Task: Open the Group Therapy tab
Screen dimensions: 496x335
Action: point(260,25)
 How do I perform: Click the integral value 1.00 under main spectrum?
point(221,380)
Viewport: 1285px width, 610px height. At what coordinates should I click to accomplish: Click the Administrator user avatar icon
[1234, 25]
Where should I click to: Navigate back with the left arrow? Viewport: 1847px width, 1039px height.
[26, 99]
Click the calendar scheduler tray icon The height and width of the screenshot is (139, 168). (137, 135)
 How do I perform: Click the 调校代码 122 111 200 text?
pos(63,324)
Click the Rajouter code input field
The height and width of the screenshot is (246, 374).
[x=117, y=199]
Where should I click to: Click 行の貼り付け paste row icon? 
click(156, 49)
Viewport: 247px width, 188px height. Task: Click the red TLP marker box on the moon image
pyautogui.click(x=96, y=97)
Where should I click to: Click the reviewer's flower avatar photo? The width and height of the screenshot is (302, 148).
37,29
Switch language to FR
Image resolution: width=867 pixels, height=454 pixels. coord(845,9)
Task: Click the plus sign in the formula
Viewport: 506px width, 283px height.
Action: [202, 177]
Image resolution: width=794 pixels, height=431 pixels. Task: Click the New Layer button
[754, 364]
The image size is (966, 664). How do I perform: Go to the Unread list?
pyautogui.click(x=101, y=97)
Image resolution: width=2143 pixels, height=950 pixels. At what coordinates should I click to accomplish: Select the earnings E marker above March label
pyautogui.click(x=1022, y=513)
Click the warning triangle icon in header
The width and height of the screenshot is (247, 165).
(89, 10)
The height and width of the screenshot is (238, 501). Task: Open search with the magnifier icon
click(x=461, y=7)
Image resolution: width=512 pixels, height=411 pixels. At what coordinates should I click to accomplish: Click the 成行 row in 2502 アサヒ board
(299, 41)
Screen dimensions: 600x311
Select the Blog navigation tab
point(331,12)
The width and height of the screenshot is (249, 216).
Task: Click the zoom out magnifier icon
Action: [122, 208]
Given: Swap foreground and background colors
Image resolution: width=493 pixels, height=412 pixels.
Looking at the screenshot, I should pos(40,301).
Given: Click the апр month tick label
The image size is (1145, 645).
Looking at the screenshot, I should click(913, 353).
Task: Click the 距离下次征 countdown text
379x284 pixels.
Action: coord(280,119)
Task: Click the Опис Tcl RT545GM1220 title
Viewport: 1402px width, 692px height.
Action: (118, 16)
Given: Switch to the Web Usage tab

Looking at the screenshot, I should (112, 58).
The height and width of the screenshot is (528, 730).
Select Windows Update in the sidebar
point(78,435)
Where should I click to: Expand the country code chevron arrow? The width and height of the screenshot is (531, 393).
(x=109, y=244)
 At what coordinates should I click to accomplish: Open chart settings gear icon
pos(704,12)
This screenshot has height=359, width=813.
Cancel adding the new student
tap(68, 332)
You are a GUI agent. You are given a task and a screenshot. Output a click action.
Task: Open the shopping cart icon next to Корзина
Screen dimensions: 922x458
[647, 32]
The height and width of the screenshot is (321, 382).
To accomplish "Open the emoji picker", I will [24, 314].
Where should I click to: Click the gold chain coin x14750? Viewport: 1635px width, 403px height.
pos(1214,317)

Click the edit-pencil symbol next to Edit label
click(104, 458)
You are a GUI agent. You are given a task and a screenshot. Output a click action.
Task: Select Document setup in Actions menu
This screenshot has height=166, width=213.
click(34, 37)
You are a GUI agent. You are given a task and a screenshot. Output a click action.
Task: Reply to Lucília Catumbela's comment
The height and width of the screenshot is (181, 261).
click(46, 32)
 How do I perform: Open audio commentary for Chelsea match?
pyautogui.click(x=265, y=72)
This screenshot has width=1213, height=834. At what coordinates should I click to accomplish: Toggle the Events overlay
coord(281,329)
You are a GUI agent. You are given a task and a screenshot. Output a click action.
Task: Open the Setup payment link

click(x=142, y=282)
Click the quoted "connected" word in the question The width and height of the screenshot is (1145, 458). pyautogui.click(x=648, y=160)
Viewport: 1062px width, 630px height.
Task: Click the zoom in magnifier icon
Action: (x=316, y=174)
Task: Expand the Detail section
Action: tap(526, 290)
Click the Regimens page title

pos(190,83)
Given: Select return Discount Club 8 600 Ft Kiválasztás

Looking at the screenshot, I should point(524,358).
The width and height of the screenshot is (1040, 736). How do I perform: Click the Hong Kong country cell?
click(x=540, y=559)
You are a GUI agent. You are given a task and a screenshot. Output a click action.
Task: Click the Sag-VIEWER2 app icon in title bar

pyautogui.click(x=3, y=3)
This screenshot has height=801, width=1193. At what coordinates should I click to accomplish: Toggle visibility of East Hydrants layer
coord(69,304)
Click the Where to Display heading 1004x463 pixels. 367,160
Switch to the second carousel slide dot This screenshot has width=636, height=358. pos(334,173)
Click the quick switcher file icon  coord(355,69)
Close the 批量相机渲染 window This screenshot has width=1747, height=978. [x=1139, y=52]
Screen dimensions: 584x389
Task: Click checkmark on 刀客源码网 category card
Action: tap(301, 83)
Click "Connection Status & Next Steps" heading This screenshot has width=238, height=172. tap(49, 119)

#### TASK DESCRIPTION
Taking the records above, retype every line from the one with "Given: Click the апр month tick label" down to the one with "Task: Click the Опис Tcl RT545GM1220 title", exactly and with nothing else.

#### ANSWER SPACE
Given: Click the апр month tick label
The image size is (1145, 645).
Looking at the screenshot, I should click(913, 353).
Task: Click the 距离下次征 countdown text
379x284 pixels.
Action: coord(280,119)
Task: Click the Опис Tcl RT545GM1220 title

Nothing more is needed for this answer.